Charge d'affaires of the Venezuelan Embassy in Damascus, Syria
- In office 2005–2008
- President: Hugo Chávez

Personal details
- Born: 13 December 1962 (age 63) or 1 October 1971 (age 54) Beirut, Lebanon
- Height: 5 ft 7 in (170 cm)

= Ghazi Nasr Al-Din =

Ghazi Nasr Al-Din is a Lebanese Venezuelan who served as charge d'affaires of the Venezuelan Embassy in Damascus, Syria and is accused of assisting Hezbollah.

==Early life==
Ghazi Nasr Al-Din was born on either 13 December 1962 or 1 October 1971 in Beirut, Lebanon.

==Career==
In 2000, shortly after Hugo Chávez came to power, Nasr Al-Din immigrated into Venezuela. Nasr Al-Din eventually established a relationship with aspiring Venezuelan politician Tareck El Aissami. He was then made the Charge d' Affaires of the Venezuelan Embassy in Damascus, Syria. In 2008, he was appointed as Director of Political Aspects at the Venezuelan Embassy in Lebanon.

==Controversy==
===Hezbollah allegations===
While serving as a Venezuelan diplomat in Venezuela and making connections through a local Islamic group in Venezuela, Nasr Al-Din allegedly established ties to various entities in the Middle East, including the terrorist organization Hezbollah. The Government of the United States has accused Nasr Al-Din of having "counseled Hizballah donors on fundraising efforts and has provided donors with specific information on bank accounts where the donors' deposits would go directly to Hizballah" and had "met with senior Hizballah officials in Lebanon to discuss operational issues, as well as facilitated the travel of Hizballah members to and from Venezuela". Allegations also involved an event in January 2006, where "Nasr al Din facilitated the travel of two Hizballah representatives to the Lebanese Parliament to Caracas to solicit donations for Hizballah and to announce the opening of a Hizballah-sponsored community center and office in Venezuela", later assisting the travel of more Hezbollah members to Iran. Nasr Al-Din had also met with Walid Makled, a Venezuelan drug trafficker, doing "business" with him.
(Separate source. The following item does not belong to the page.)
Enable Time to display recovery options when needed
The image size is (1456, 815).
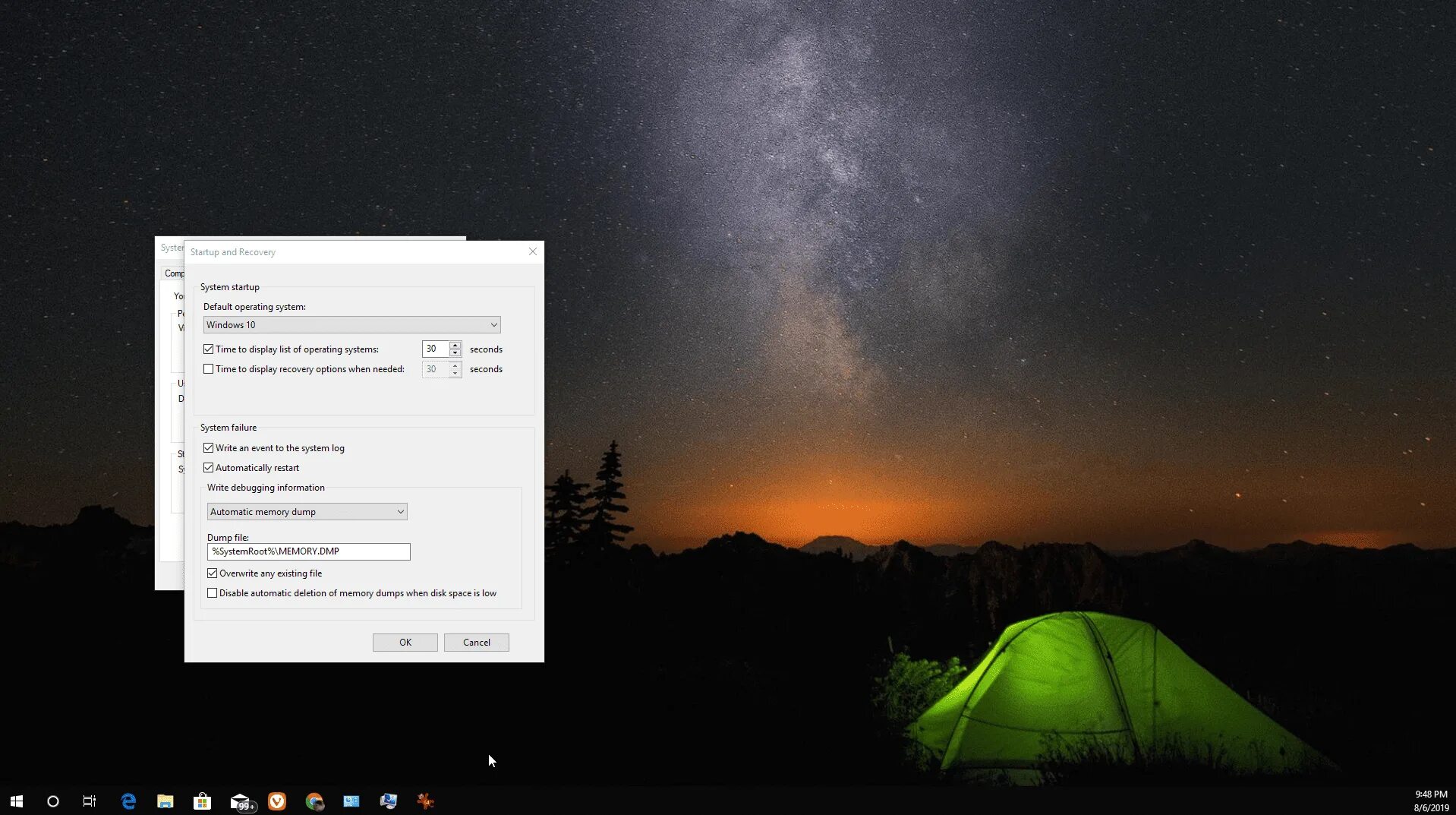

Following the 2006 appointment of Nicolás Maduro, Venezuela's future president, to be Venezuela's Minister of Foreign Affairs, Nasr Al-Din's diplomatic workload increased as he delivered multiple Venezuelan visas to Lebanese citizens in 2007. In 2008, the United States Department of the Treasury placed Nasr Al-Din on its terrorism blacklist citing his assistance of Hezbollah.

A 22 August 2010 meeting in Caracas was also planned by Nasr Al-Din, which involved Venezuelan president Hugo Chávez, Hamas Supreme Leader Khaled Mashal, a Hezbollah leader and Secretary-General of the Islamic Jihad Movement in Palestine Ramadan Abdullah Mohammad Shallah. In 2015, the FBI listed him as a person of interest due to his connections to Hezbollah.

====Family involvement====
Nasr Al-Din brothers, Abdallah and Oday, both reside in Isla Margarita, Venezuela. Abdallah Nasr Al-Din allegedly launders money for Hezbollah on the island while Oday recruits chavistas to join Bolivarian Circles and travel to Iran for training.